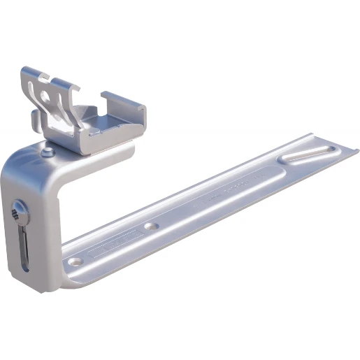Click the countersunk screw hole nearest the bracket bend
tap(75, 261)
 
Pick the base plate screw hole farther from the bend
tap(150, 227)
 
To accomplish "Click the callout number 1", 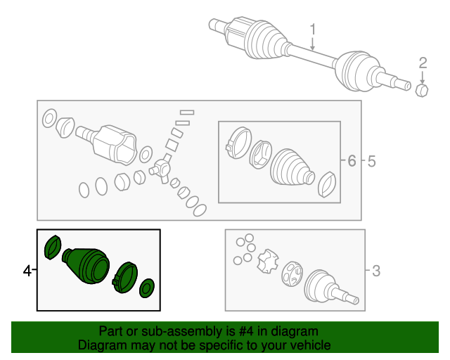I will pos(313,30).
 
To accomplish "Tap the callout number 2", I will pos(423,63).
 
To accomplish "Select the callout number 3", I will pos(375,270).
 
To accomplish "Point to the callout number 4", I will pos(27,270).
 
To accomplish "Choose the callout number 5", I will pos(371,162).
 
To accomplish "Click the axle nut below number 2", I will pos(423,91).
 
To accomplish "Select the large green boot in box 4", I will pos(87,265).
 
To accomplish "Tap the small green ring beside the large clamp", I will pos(148,287).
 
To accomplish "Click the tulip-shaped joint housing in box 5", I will pos(112,143).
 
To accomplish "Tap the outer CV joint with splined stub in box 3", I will pos(327,285).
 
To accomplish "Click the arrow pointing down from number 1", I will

Task to carry out: Pick out every line of the data above that contains the word "from". Case counts.

The reply:
Pick the base plate screw hole farther from the bend
To accomplish "Click the arrow pointing down from number 1", I will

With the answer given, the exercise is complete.